如此一來,他更加肯定是因為他,沅沅一定還放不下他。
他要等她們回來,好好詢問一番。
結果這一等,就再也沒等到。
下午,顧希沅在燕王府見了顧念婆媳。
二人發現徐夫人從來不露手腕,但手又總是不自覺會摸向手腕處,懷疑她戴了極為名貴之物,又怕別人發現。
顧希沅頷首,雖然沒有實質發現,也算有了一絲進展。
戶部最容易貪,要想辦法找到證據。
翌日,正是鎮國公府抄家的日子,全城的百姓聞訊趕來,在刑場附近等候。
一大早,鎮國公府的人便被帶去刑場,長長的囚車隊伍,一眼望不到頭,去刑場這一路都伴隨著百姓們的謾罵。
他們面如死灰,成王敗寇。
唯一悔恨的是,沒有在蕭泫和顧希沅聯手前,殺了顧希沅。
沒過多久,行刑的幾位官員來了,坐著喝茶。
鎮國公喊話:“要殺就快點。”
“別急,還有貴人要來觀刑。”
有貴人?
季家人不解,想不出會是誰,現在誰敢和他們沾邊?
燕王府,顧希沅今日一身粉色浮光錦,頭飾比從前還要華貴。
幾個婢女不解:“王妃為何要去看他們?”
顧希沅笑道:“總要讓他們死得明白。”
略一沉吟:“找出墨家的玉佩。”
海棠和銀杏明白了,石榴蓮心卻不懂,但也沒問。
主仆五人坐上馬車,去了刑場。
等了近半個時辰,燕王府的馬車緩緩而來。
跪在第一排的父子四人目露兇光,竟然是顧希沅,是來看他們的笑話嗎?
顧希沅下了馬車,每走一步都帶著貴氣。
季臣鞍很是不服:“顧希沅你別得意!就算你當了皇后,你沒有娘家,蕭泫有了其他妃子,你覺得你的好日子還能到哪日?”
“到時候你只會比我們更慘!”
顧希沅彎唇一笑:“原本我還覺得宮中無聊,聽你這樣一說,我倒覺得以后的日子很有樂趣。”
“畢竟沒有你們找我的麻煩,會很枯燥。”
“哼!有你哭的時候!”鎮國公胡子一歪,一眼不想看她。
顧希沅走到季臣鞍身邊:“你們說的有道理,只不過你們看不到那天,而我卻看到了你們滿門抄斬。”

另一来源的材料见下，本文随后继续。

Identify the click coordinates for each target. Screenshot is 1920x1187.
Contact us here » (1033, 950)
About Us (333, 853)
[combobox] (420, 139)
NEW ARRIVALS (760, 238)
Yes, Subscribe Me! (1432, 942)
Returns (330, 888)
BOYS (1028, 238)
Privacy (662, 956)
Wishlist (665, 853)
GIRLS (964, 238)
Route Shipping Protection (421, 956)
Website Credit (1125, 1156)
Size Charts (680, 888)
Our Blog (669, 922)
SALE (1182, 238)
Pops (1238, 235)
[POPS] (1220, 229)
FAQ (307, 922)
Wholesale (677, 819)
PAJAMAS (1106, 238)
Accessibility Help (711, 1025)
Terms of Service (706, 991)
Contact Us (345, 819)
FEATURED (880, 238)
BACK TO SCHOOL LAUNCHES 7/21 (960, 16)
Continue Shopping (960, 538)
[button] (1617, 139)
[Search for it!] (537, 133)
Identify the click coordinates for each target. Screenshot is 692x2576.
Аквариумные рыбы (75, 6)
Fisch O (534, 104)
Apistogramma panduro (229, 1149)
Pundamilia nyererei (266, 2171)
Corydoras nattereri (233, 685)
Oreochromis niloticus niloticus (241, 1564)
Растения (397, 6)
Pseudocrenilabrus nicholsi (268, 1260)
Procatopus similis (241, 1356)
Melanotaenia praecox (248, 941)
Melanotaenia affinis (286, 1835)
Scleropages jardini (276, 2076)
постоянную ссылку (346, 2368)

說著話,她握著玉佩的手微微展開,這個角度只有季臣鞍看得清楚。
季臣鞍剛想罵她,目光猛然被一抹綠色吸引,他仔細看過去,一瞬瞳孔驟縮,身子止不住發抖:“你是......”
“是你?”
“怎么了臣鞍?”鎮國公看出他神色變化,慌忙問道。
顧希沅收起玉佩,眉宇間笑意更濃:“聽說你們之前多次想見我,如今也算了你們心愿。”
鎮國公更聽不懂:“她在說什么?我們什么時候想見她?”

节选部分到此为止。